BRUSSELS (Reuters) - Unemployment rose in the euro zone to 10.7 percent in January from a revised 10.6 in December, data from the European Union’s statistics office Eurostat showed on Thursday.
The December figure was revised up from a previous estimate of 10.4 percent.
”Despite the euphoria in the banking sector following the ECB’s loan programme, the real economy remains very depressed and the key factor is the unemployment rate, both socially and because of the damage to growth.
”If you look at Spain’s unemployment rate, it is up 2 percentage points in January and even Italy’s rate continues to rise, so I am concerned that we really are lacking the fundamental reforms needed for growth.
”There’s a huge divergence between the feelgood factor in the stock market and what’s happening in the real economy. For all the money the ECB is printing, there isn’t yet a big boost for companies in terms of credit.
”Oil is a concern for world growth. We only need a small disruption in the system and we could have oil going $25 or $50 higher, so clearly the market is nervous.
“I think the ECB under Mario Draghi is ready and willing to do anything they can get away with and so taking rates below 1 percent is definitely on the table.”
”Today’s unemployment report shows that the labour market is remaining very soft, with little upward wage pressures to be expected. Earlier this week the European Commission confidence report showed that inflation expectations have declined somewhat over the last few months both at the consumer and at the producer level.

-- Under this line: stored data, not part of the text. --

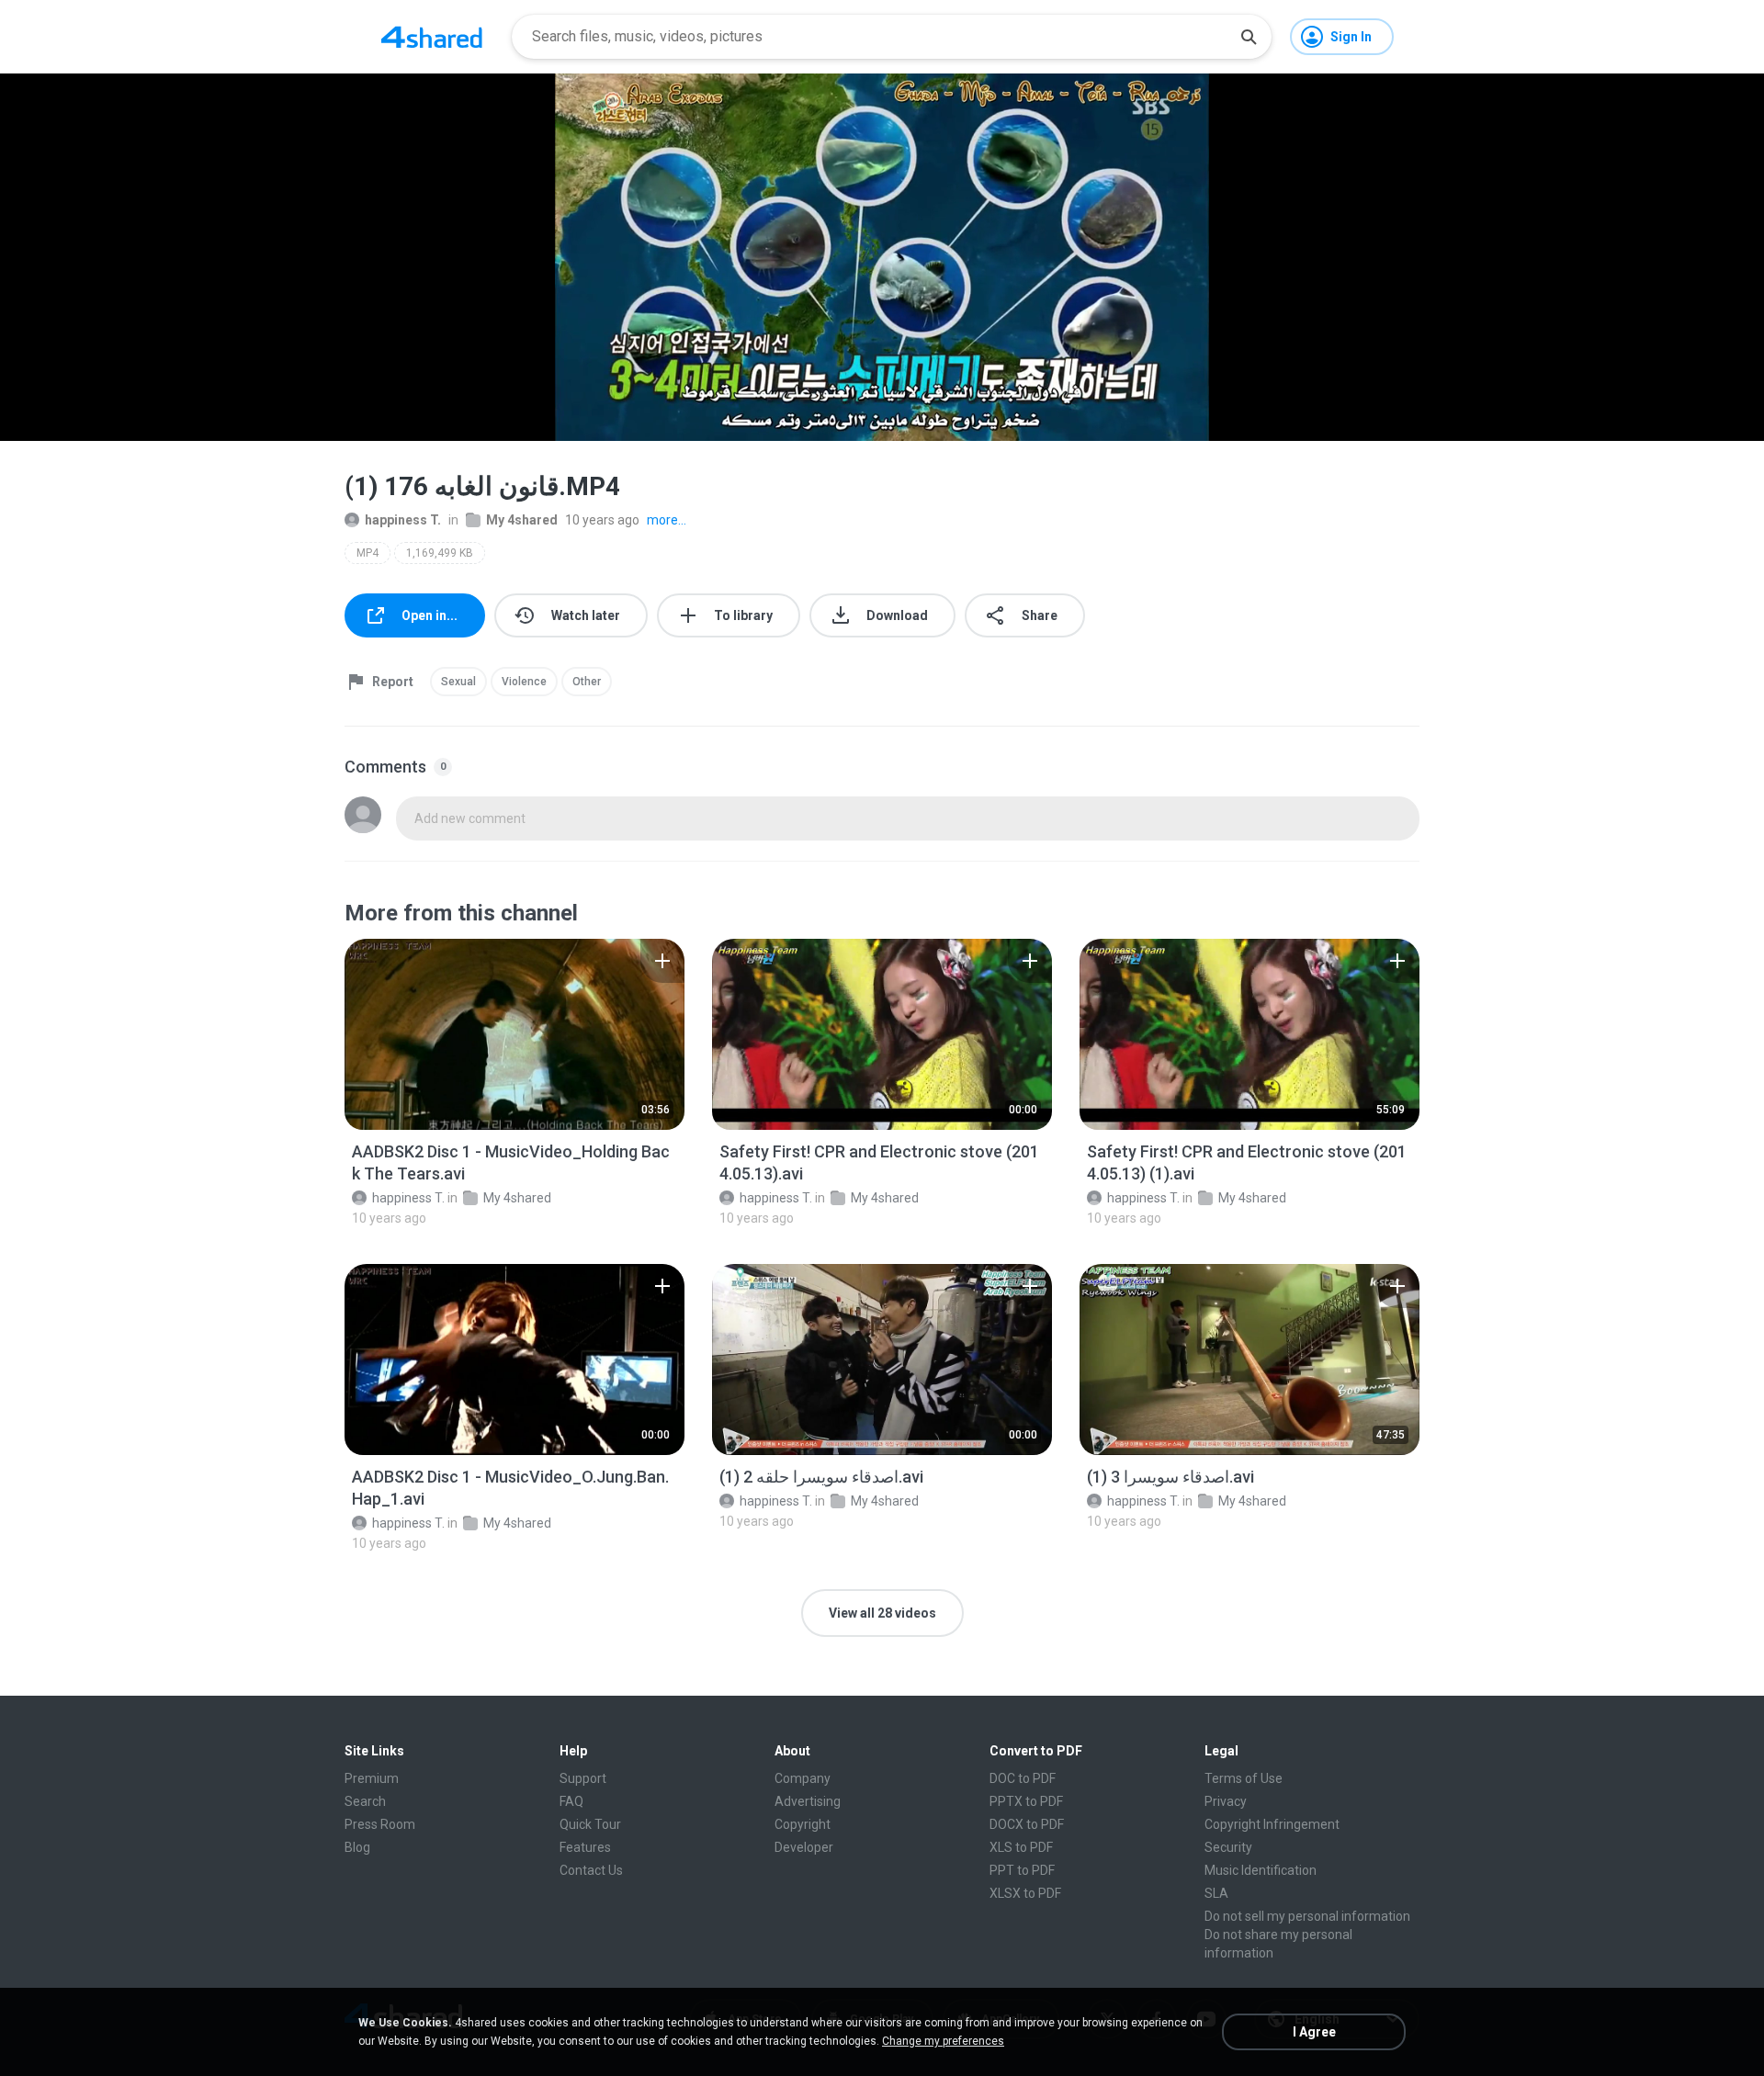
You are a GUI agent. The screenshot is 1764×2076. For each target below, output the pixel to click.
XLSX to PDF (1025, 1893)
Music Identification (1260, 1870)
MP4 (367, 553)
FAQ (571, 1801)
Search (365, 1801)
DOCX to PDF (1026, 1824)
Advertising (808, 1801)
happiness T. (403, 520)
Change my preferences (943, 2041)
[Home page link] (431, 37)
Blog (357, 1847)
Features (585, 1847)
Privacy (1225, 1801)
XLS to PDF (1021, 1847)
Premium (372, 1778)
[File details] (514, 1034)
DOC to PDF (1022, 1778)
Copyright (803, 1824)
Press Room (380, 1824)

”The chance of seeing headline inflation fall durably below 2 percent in the course of the year has clearly diminished. In that regard, the ECB staff midpoint inflation estimate of 2 percent for 2012 now looks a bit optimistic and is likely to be revised upwards.
”However we don’t believe that the ECB will be strongly concerned with headline inflation remaining higher than expected, as fiscal austerity will continue to weigh on growth, keeping unemployment at an uncomfortably high level.
“With the second LTRO (ECB long-term refinancing operation) a success, it looks as if the ECB is now shifting into a wait-and-see mode. While neither an additional rate cut nor a new LTRO can be entirely excluded should the debt crisis intensify again, the most likely game plan now is the status quo.”
”It’s a double whammy of bad news for the euro zone with the number of jobless rising by 185,000 in January to take the unemployment rate up to a record 10.7 percent and consumer price inflation edging back up to 2.7 percent.
”This is particularly bad news for consumers, as they are not only facing high and rising unemployment but also still squeezed purchasing power. It had been hoped that euro zone consumer price inflation would be heading down markedly by now, but these hopes are being scuppered by high oil prices.
”The data reinforce our belief that the euro zone is headed for further gross domestic product contraction in the first quarter of 2012 at least, and highlight the problems facing the ECB as to whether it should trim interest rates further.
“It is odds-on that the ECB will keep interest rates unchanged at 1.00 percent at its March 8 policy meeting. Indeed, the ECB seems likely to remain firmly in ‘wait-and-see’ mode for some time. Even so, we still expect interest rates to be eventually trimmed from 1 percent to 0.75 percent as euro zone economic activity remains soft overall and fragile.”